[Data items]
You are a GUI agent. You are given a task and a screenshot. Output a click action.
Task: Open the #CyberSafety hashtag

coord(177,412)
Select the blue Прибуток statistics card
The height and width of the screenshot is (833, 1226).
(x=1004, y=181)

▶ Required work: Put the lines of every row into a JSON list of strings, one string per line, leaving out blank lines.

▶ Exercise response:
[
  "You are a GUI agent. You are given a task and a screenshot. Output a click action.",
  "Task: Open the #CyberSafety hashtag",
  "coord(177,412)",
  "Select the blue Прибуток statistics card",
  "The height and width of the screenshot is (833, 1226).",
  "(x=1004, y=181)"
]